The SEM images showed that the composites retain in the disperse state at the concentration of 5–40 wt% PDMS, and they can be considered as core–shell nanocomposites due to the well-distributed PDMS molecules at the surfaces of all nanoparticles of oxides.

The nanocomposites displayed high values of the main parameters related to the hydrophobicity (ACA and RCA). The contact angles of water drops for the complex oxide with adsorbed PDMS are about 140° at C PDMS = 10–40 wt% while for the SiO2@PDMS composites it is of 120°. It was found that the surface free energies extremely decreased from 30.8 ± 3.2 mJ/m2 to 7.6 ± 1.3 mJ/m2 for SiO2@PDMS composites with the increasing amount of PDMS, while for ceria–zirconia–silica systems, this value is low (≤9.1 ± 1.3 mJ/m2) at any content of PDMS.

The heats of immersion in water significantly decrease with increasing PDMS content in the composites due to two factors: formation of the hydrogen bonds between the hydrophilic active sites of oxides and PDMS leading to the decrease in their accessibility to the interactions with the water molecules and reduction of the specific surface area of composite with the increasing PDMS concentration.

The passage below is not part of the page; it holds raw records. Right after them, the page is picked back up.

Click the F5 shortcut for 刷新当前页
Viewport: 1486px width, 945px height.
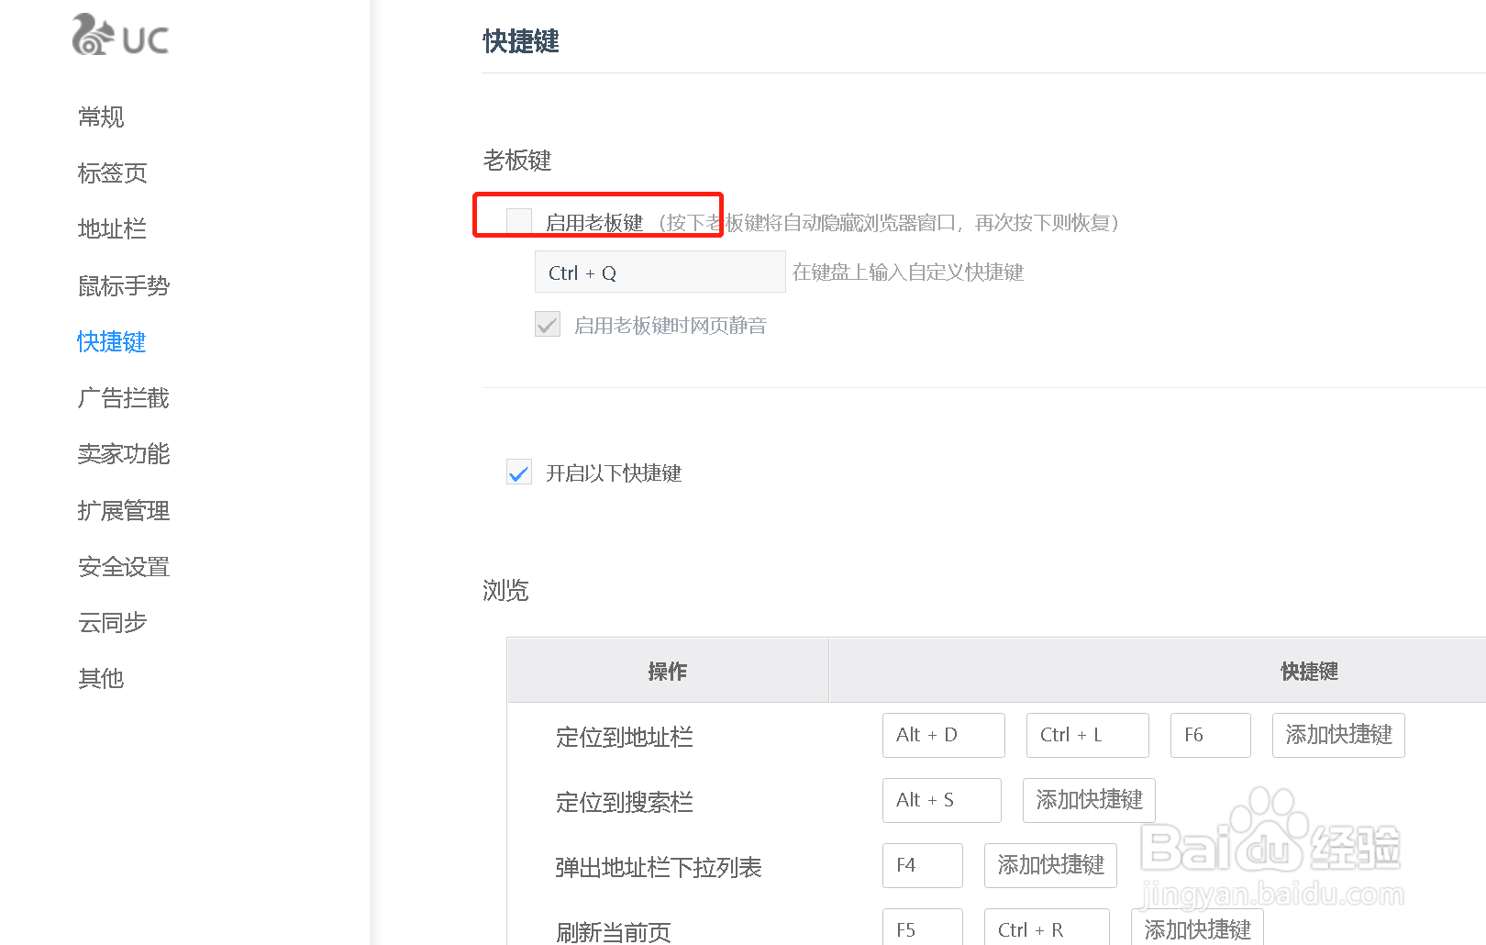point(922,928)
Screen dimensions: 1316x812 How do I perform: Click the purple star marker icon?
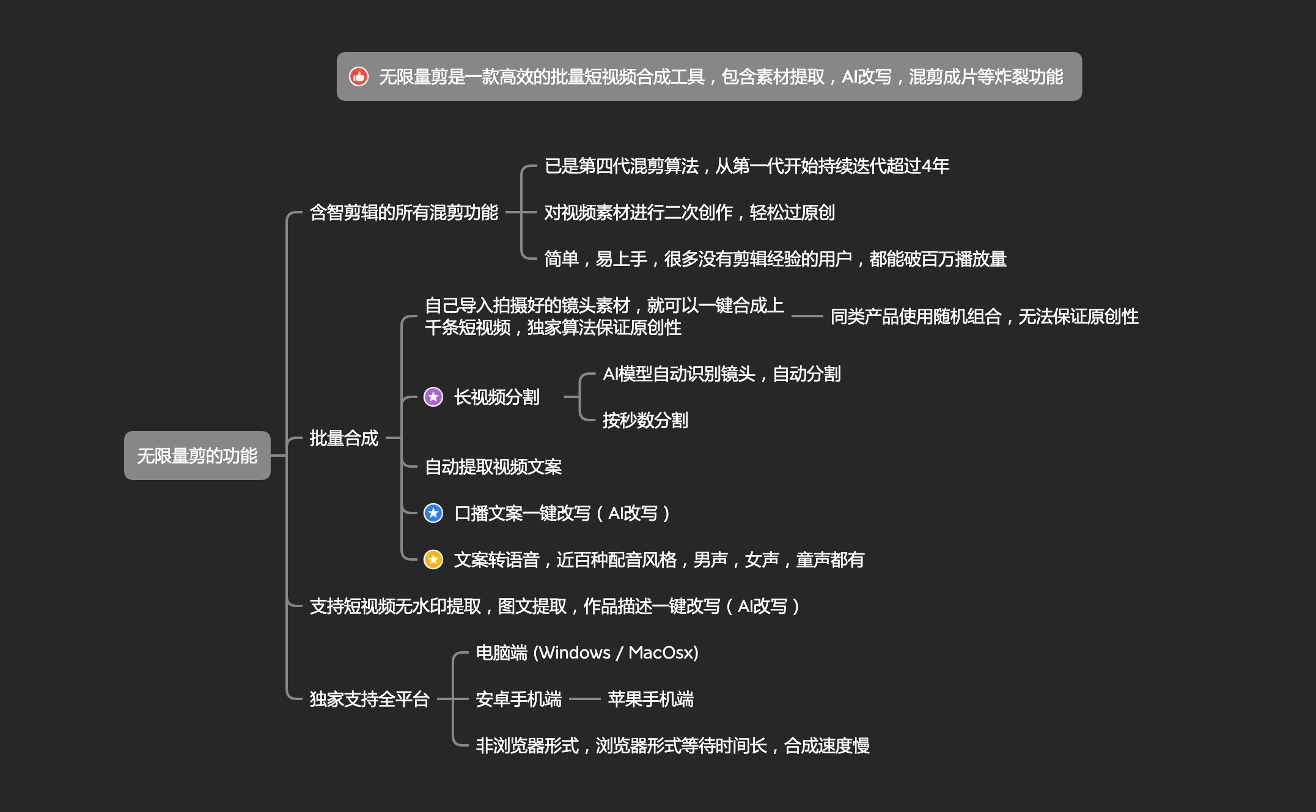[x=433, y=397]
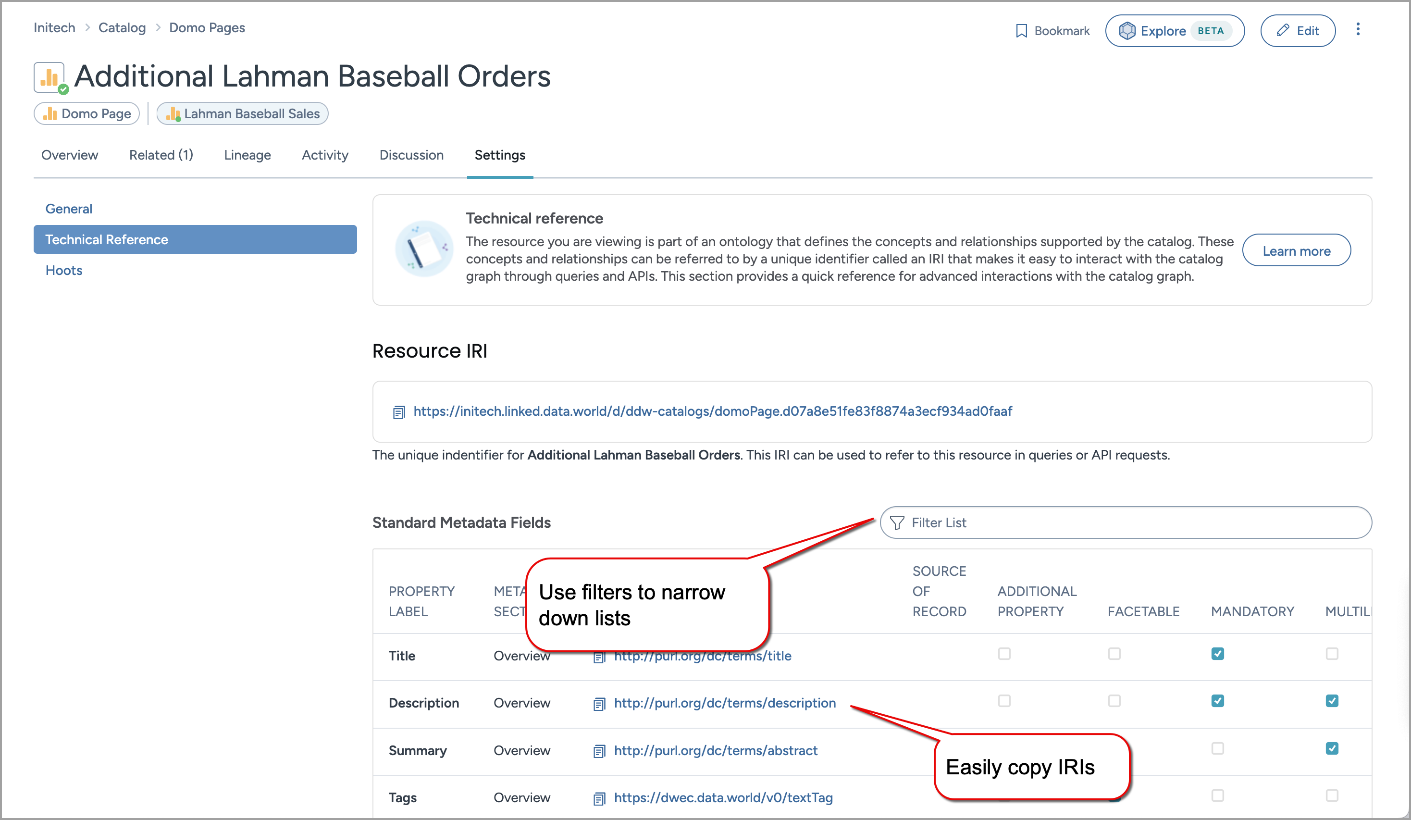Click the filter funnel icon in Filter List
The image size is (1411, 820).
point(898,522)
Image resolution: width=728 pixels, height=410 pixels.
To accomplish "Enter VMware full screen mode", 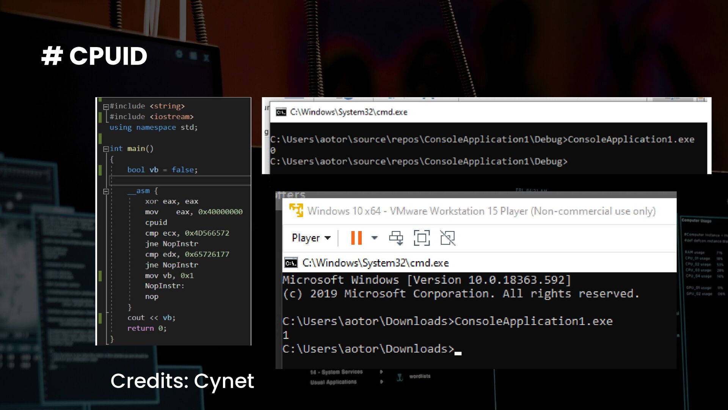I will point(422,238).
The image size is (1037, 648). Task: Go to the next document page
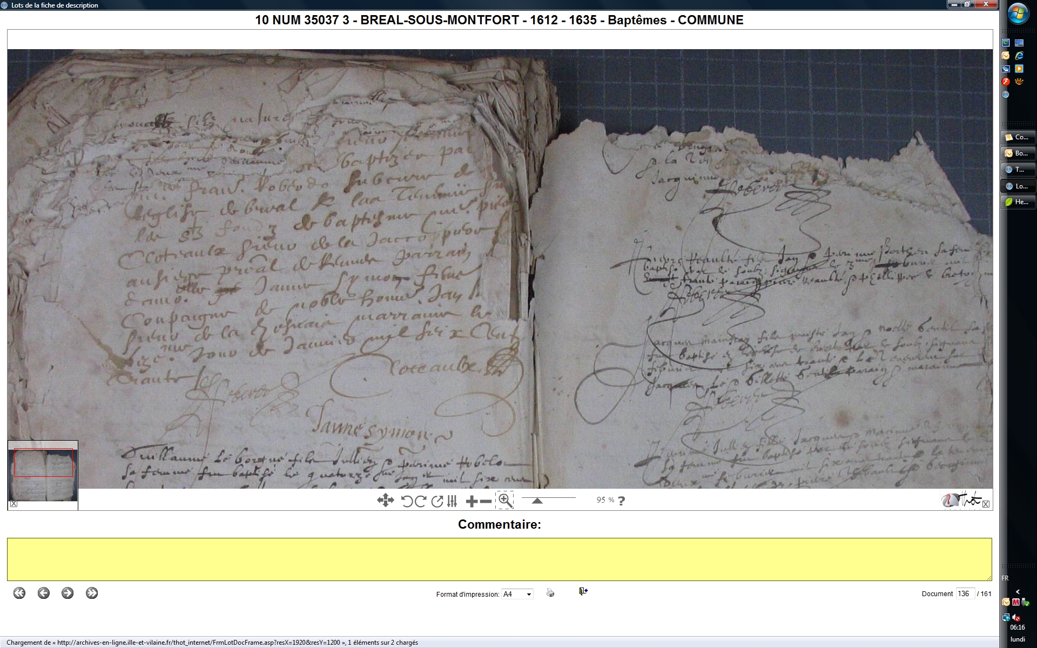point(68,593)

However, at a high content of polymer (40 wt%), the interactions of composites with water can increase due to higher aggregation of PDMS molecules each other resulting to the adsorbed layer structure changes.

Thus, this study presents promising results for an easy and cost-effective alternative using such composites as protective coatings with appropriate hydrophobic properties.